What is at the top of this top down hierarchy? Is the intelligible dependent on an intelligible being? What is the divine which constitutes an irreducible explanatory category? Earlier in the thread you said:

Quoting Wayfarer
'The gods' are, of course, those of the Greek pantheon, but from comparative religion, we learn that have much in common with the other Indo-European cultures, so there are parallels with the Indian pantheon. But in this case, they represent 'the divine'


What does it mean to conceive of the divine in personal terms?


Wayfarer July 13, 2024 at 23:40 #917119
Quoting Fooloso4
What is at the top of this top down hierarchy? Is the intelligible dependent on an intelligible being? What is the divine which constitutes an irreducible explanatory category?


As you (and @Paine) will well know, in Plato, the source or upmost level of the hierarchy of being was 'the idea of the Good'. The Idea of the Good, primarily discussed in the Republic, is the highest and most important of the Forms, the ultimate principle that gives meaning and intelligibility to all other Forms and to the material world. The Good is the source of all reality and knowledge, for which the Sun is an analogy in the Allegory of the Cave. Plotinus, building on and reinterpreting Plato, posits "the One" (ta hen) as the ultimate principle, which is even beyond the Idea of the Good. The One is the absolute, transcendent source of all reality, beyond existence and discursive ideation, the ineffable and indescribable foundation from which everything emanates. In Plotinus' system, the One generates the Divine Mind (Nous), which contains the Forms, and from the Nous emanates the World Soul, which in turn gives rise to the material world.

Quoting Fooloso4
Earlier in the thread you said: 'The gods' are, of course, those of the Greek pantheon, but from comparative religion, we learn that have much in common with the other Indo-European cultures, so there are parallels with the Indian pantheon. But in this case, they represent 'the divine'
— Wayfarer

What does it mean to conceive of the divine in personal terms?

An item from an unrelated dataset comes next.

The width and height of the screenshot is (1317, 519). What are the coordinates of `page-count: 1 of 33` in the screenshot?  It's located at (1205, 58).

As you will also know, many elements of Platonism were absorbed into Christian theology by the early Greek-speaking theologians such as Clement of Alexandria, Origen, Augustine, and (Pseudo)Dionysius. It was also transformed so as to be compatible with Biblical revelation - no easy synthesis, and often with tension between them ('what has Athens to do with Jerusalem?') In any case, this is where elements of Plotinus philosophy of the One became identified with, or subsumed by, the God of Biblical revelation. Not that Plotinus would ever countenance that.

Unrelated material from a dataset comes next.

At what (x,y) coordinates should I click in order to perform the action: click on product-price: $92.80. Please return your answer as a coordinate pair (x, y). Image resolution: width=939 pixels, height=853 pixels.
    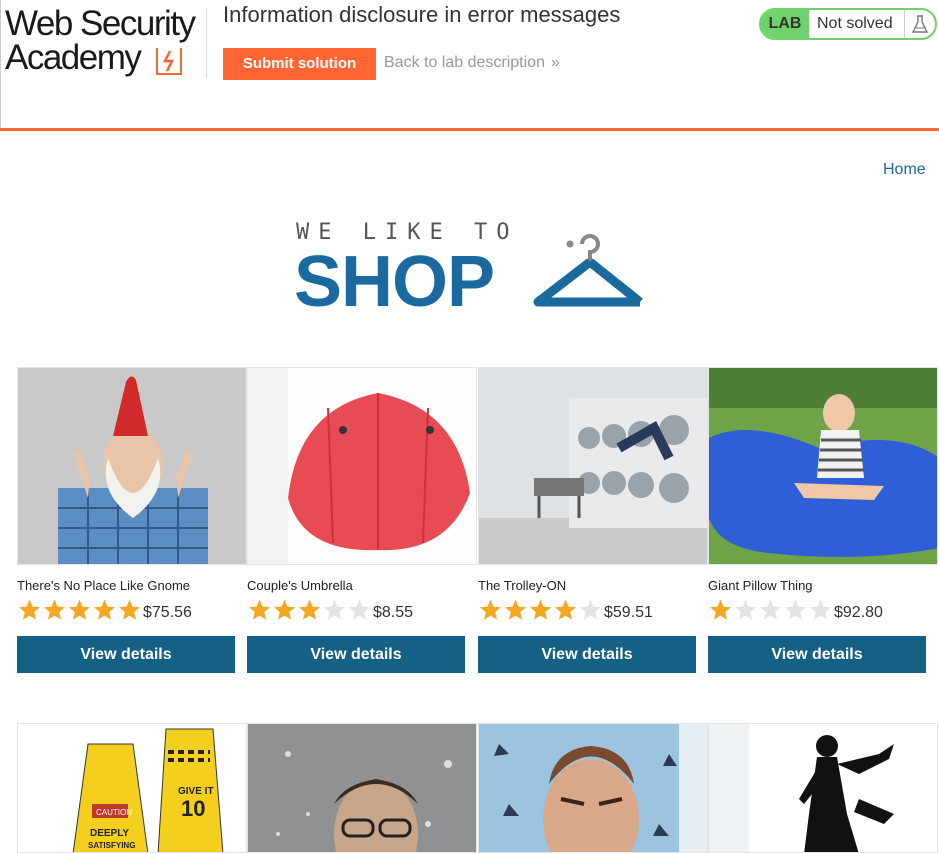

According to Dean Inge, the principle distinction between Plotinus and Christian mysticism is between Plotinus' 'henosis' (absorption into the One) and the Christian 'theosis' in which the soul is said to attain immortality whilst also maintaining an identity. (Even now, there are debates between Christians as to whether and in what sense God is personal - the distinction between 'theistic personalism and 'classical theism'.)

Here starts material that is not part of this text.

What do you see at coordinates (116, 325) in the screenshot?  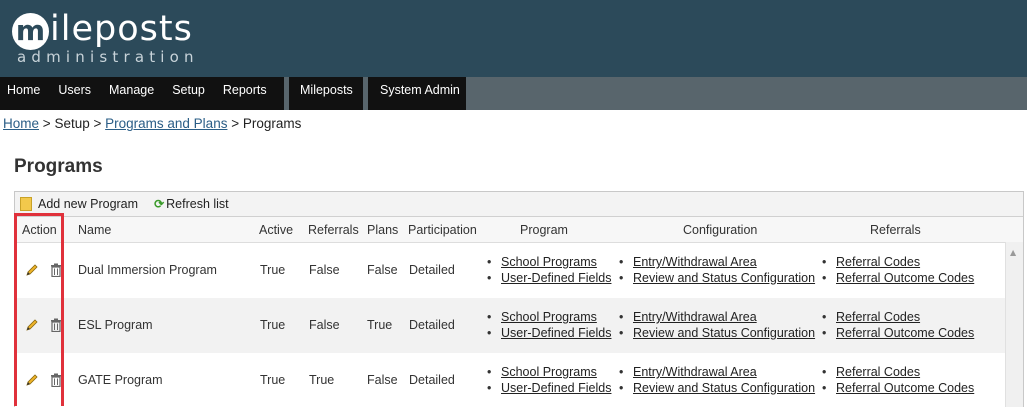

As far as 'the Gods' were concerned, in later neoplatonism they become identified as the Henads, intermediaries between the One and the human realm. Plotinus did not use that terminology, and like Plato tended to speak of 'the gods' as being symbolic of forces and powers. But scattered throughout the Platonic dialogues are references to paying obeisances or respect to the Gods. That doesn't make Plato "a believer" - perish the thought! - but I think it's reasonable to say that references to the Gods are a kind of shorthand for the divine, however conceived.